Primm Selected For Input On How Life Sciences Are Taught
Sept. 24, 2012
SHSU Media Contact: Julia May
Todd Primm |
Todd Primm, associate professor of biology at Sam Houston State University, has been named one of 40 college biology educators nationwide to help reform how life sciences are taught in post-secondary institutions.
The Partnership for Undergraduate Life Sciences Education program selected the individuals as Vision and Change Leadership Fellows to identify and consider ways to eliminate barriers to changes that are needed to improve undergraduate life sciences education.
The PULSE program is a joint initiative of the National Science Foundation, Howard Hughes Medical Institute and the National Institutes of Health, all critical players in science research and educational funding. The effort is supporting a yearlong program in which Vision and Change Leadership Fellows consider and recommend models for improving the way life sciences is presented by educators and learned by students.
“The PULSE project is very ambitions,” said Primm. “It seeks to reform teaching of life sciences at all institutions of higher learning in the United States. Undergraduate biology education needs to be transformed to match our current understanding of learning psychology and educational pedagogies.
“We need to change our expectations of students learning by rote memorization to providing a learning environment based on active involvement with those things we are trying to teach them,” he said.
In 2006, NSF initiated a multi-year conversation with the scientific community, with assistance from the American Association for the Advancement of Science. That dialogue, which was co-funded by NIH and HHMI, generated the 2011 report “Vision and Change in Undergraduate biology Education: A Call to Action.”
Among the recommendations in the report were implementing changes to how biology is taught, how academic departments support faculty, and how curricular decisions are made.
Research in education and classroom experiences have shown that lecturing to students in life sciences courses does not necessarily result in a desired learning outcome. The PULSE project promotes the introduction of scientific processes and research early in studies in interactive, inquiry-driven, collaborative and relevant student-centered classrooms.
The program will work toward change by focusing on strategies that drive institutional change, with activities focused on academic departments rather than individual faculty members.
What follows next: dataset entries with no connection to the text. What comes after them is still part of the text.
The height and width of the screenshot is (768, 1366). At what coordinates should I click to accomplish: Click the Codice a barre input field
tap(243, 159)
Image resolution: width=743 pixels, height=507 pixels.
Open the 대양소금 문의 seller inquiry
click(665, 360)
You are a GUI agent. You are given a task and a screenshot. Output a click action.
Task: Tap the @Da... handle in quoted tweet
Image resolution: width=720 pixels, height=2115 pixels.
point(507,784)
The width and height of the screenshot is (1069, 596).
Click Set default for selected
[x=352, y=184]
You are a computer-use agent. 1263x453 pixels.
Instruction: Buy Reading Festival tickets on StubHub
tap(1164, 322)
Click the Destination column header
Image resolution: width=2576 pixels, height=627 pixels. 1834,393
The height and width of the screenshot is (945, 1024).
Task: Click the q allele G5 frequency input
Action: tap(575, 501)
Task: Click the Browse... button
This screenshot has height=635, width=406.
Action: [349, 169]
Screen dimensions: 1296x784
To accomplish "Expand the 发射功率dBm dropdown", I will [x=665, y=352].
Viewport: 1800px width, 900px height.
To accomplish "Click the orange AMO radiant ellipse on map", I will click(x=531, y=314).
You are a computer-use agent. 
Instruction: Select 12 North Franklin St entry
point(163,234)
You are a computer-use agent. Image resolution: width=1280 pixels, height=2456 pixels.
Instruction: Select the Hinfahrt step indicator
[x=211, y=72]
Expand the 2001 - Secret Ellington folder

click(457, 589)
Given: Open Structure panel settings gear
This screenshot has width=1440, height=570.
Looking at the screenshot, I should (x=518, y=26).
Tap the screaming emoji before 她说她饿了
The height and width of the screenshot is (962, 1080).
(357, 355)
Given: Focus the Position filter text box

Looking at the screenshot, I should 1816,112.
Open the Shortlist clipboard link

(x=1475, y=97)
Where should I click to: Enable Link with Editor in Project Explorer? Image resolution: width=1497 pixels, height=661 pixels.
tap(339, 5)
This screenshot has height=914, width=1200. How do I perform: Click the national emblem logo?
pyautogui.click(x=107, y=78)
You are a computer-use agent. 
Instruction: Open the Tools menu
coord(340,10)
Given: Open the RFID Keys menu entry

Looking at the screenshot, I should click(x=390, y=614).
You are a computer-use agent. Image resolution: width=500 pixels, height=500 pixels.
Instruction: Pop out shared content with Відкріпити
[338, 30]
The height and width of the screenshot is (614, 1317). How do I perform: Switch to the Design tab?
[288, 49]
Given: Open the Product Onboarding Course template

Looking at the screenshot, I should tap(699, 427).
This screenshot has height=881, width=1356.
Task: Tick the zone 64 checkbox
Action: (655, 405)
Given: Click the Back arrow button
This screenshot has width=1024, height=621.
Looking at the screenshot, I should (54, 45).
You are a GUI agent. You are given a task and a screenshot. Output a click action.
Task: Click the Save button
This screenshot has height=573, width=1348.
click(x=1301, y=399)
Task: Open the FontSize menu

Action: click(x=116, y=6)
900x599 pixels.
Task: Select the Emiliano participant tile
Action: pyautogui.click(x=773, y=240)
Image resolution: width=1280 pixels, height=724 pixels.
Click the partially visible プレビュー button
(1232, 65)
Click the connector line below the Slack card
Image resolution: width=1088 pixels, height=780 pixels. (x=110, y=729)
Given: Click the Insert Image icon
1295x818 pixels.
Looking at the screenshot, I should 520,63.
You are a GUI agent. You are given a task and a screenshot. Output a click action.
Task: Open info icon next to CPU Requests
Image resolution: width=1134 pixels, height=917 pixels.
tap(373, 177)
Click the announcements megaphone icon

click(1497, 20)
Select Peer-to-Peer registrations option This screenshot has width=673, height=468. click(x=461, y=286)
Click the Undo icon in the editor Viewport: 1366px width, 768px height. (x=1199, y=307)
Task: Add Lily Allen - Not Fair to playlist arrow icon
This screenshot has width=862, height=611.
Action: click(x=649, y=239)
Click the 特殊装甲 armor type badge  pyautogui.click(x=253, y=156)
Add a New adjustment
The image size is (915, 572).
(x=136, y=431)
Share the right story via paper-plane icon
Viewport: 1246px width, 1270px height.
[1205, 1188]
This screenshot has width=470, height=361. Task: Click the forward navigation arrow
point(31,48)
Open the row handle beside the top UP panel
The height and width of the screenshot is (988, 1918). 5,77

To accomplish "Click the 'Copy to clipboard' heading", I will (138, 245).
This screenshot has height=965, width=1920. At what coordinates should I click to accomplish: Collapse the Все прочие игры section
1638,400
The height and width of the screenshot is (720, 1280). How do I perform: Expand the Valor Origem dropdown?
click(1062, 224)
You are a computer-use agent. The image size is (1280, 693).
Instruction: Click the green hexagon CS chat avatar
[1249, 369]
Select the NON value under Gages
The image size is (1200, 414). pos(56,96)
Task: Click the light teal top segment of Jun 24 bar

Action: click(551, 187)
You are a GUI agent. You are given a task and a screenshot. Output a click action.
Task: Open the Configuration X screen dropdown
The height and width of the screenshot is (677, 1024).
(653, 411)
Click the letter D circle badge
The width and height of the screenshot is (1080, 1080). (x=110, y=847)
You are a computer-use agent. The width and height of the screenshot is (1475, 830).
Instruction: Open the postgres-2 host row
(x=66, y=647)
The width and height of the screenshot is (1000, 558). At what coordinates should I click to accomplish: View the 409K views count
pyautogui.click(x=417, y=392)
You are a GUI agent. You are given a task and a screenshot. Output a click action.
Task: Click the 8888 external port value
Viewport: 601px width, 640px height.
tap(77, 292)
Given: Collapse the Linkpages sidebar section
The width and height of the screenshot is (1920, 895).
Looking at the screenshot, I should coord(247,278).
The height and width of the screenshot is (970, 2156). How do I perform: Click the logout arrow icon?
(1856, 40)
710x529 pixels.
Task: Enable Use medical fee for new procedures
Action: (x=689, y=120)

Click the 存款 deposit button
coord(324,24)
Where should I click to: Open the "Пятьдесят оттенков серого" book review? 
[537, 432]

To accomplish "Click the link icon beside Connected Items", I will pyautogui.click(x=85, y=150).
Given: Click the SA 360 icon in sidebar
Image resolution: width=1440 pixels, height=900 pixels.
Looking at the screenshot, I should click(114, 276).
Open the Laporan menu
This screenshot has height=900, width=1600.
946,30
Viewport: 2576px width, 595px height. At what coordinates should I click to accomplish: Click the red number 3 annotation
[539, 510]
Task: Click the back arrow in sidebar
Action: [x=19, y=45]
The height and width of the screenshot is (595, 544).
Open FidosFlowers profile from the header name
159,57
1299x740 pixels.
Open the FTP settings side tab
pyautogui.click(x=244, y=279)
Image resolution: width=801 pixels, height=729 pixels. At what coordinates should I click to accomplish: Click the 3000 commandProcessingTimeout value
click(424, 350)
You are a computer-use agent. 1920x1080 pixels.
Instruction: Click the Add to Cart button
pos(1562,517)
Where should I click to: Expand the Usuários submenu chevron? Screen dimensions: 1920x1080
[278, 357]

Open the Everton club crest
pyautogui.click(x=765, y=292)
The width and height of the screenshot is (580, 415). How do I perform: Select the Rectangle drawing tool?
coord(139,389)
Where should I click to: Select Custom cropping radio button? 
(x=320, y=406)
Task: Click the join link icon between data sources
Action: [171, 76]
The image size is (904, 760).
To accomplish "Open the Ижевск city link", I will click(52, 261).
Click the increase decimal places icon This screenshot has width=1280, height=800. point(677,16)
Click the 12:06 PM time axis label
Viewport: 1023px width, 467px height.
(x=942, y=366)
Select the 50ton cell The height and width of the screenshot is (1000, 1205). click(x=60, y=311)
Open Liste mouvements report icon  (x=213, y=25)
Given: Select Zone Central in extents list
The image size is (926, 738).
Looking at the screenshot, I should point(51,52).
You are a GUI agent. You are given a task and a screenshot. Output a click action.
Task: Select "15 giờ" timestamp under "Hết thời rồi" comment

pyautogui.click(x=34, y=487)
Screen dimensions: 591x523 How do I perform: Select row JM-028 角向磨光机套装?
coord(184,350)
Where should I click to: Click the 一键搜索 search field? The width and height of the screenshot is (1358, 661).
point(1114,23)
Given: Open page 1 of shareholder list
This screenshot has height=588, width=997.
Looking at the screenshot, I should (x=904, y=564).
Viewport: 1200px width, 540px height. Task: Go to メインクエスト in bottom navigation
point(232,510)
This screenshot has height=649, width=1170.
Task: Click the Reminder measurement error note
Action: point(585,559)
Primm and the other post-secondary life sciences faculty members were competitively selected as fellows because of their experience in catalyzing reform in undergraduate biology education.
After evaluating more than 250 applications, the PULSE steering committee selected the fellows, who come from 24 states and the U. S. Virgin Islands and represent research universities, liberal arts colleges, comprehensive/regional universities, and two-year colleges.
Only three biology educators were selected from Texas, including Primm, Edwin Barea-Rodriguez, from the University of Texas at San Antonio, and Akif Uzman, from the University of Houston, Downtown.